_JOBS_
[a] In the text on Home Depot's mobile strategy, what reason does Brendon Kraham give for location being an important signal for brick-and-mortar businesses?
[b] Scale the records between the line holding "Select the Nom projet radio button" and the end of the records, inclusive. Reproduce only those lines, requests included, with each coordinate in the answers multiplied by 2.45 and rounded to the nearest whole number, halves rounded up, and leave the pictures out.

_TEXT EXTRACT_
******************************

Accoring to Google, mobile is increasingly playing a bigger role for the big-box retailer and its group of consumers who are looking for quick, convenient information. Home Depot’s approach to mobile combines in-store and online commerce.
“Location is a hugely important signal for any brick-and-mortar business, particularly when it comes to providing a good mobile experience,” said Brendon Kraham, director of global mobile sales and strategy at Google, Mountain View, CA.
“How close someone is to your store location can indicate a lot about their context and intent when visiting your site or interacting with your ads,” he said.
“For instance, someone near your retail store is likely looking for directions or an easy way to check if their nearest store has an item in stock, so every business should think about what kind of location-aware information will improve the customer experience.”
Mobile home improvement
Google’s “The Home Depot: 360 Mobile Strategy Bridges the Gap Between In-Store and Mobile Experience” case study examines the goals and results that Home Depot has seen with mobile in the past year.

******************************

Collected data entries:
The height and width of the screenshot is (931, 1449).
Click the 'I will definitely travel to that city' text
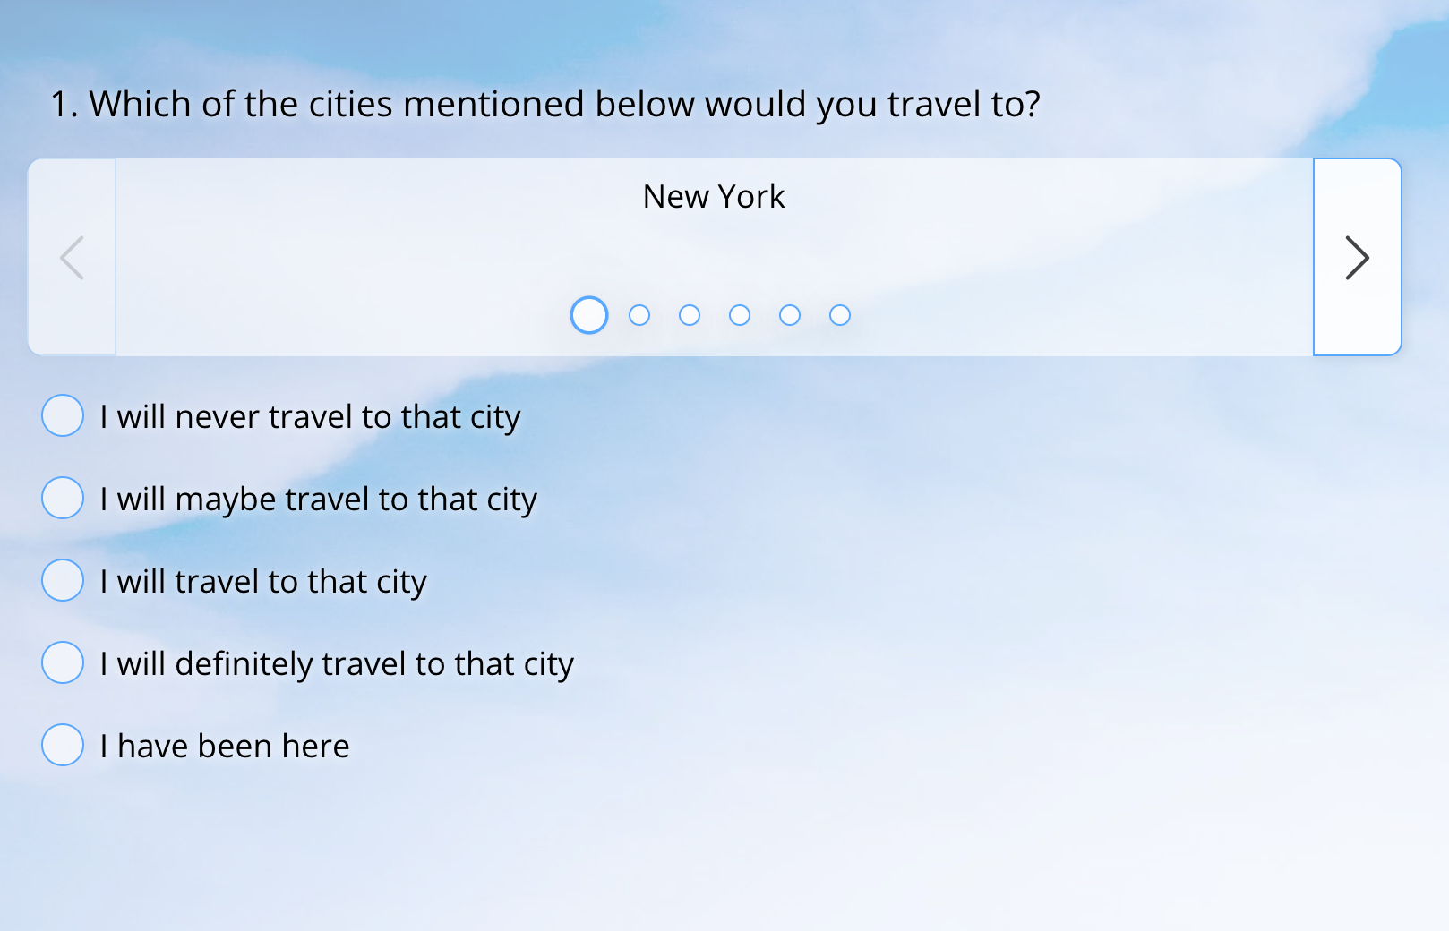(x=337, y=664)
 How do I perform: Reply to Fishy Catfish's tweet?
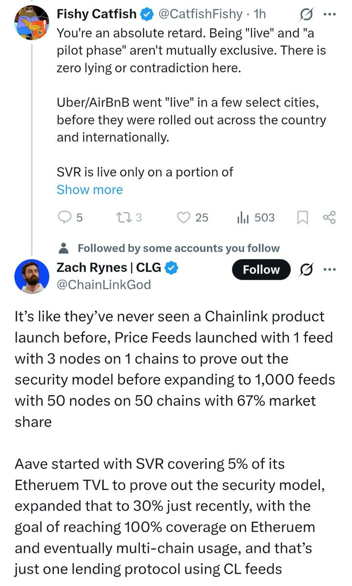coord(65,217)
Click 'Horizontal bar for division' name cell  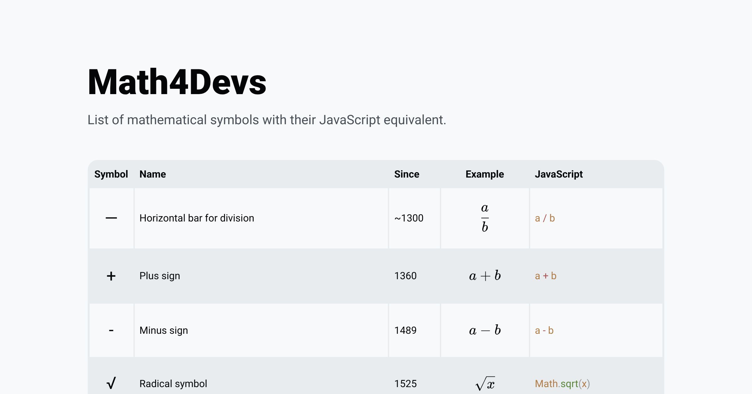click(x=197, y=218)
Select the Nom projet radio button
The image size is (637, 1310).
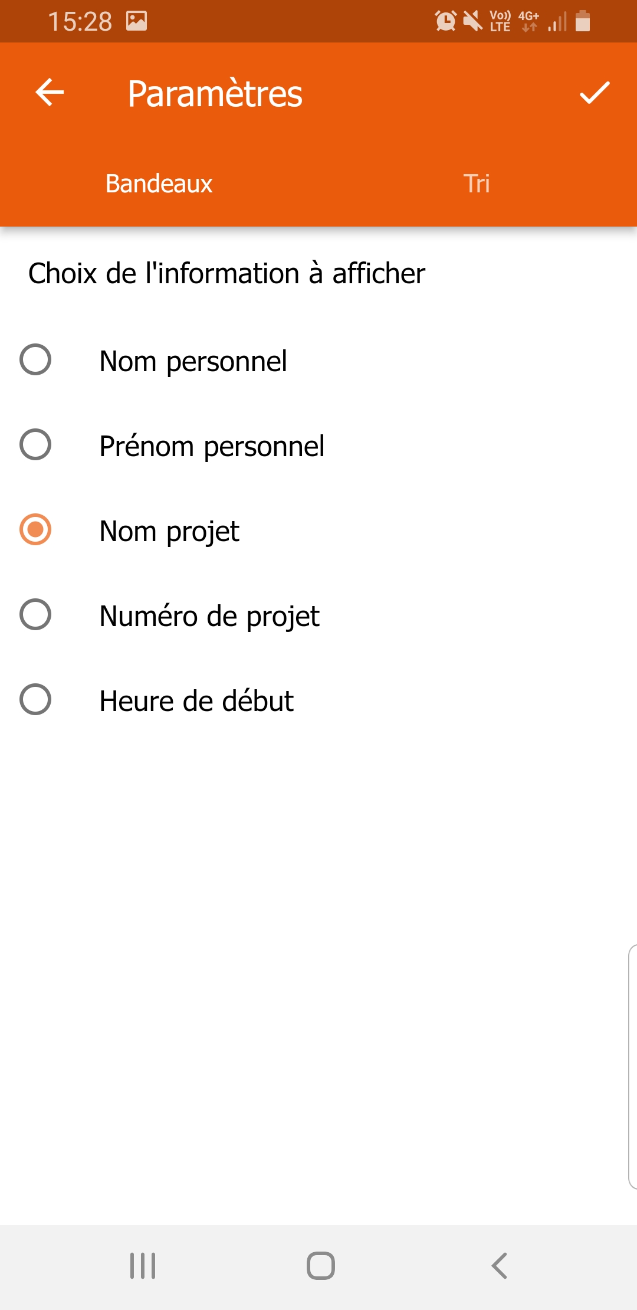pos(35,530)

******************************

_ANSWER SET_
[a] He says that how close someone is to a store location can indicate a lot about that person's context and intent when visiting the site or interacting with the ads. For instance, someone near a retail store is likely looking for directions or a way to check whether the nearest store has an item in stock.

[b]
Select the Nom projet radio button
The image size is (637, 1310).
pos(86,1299)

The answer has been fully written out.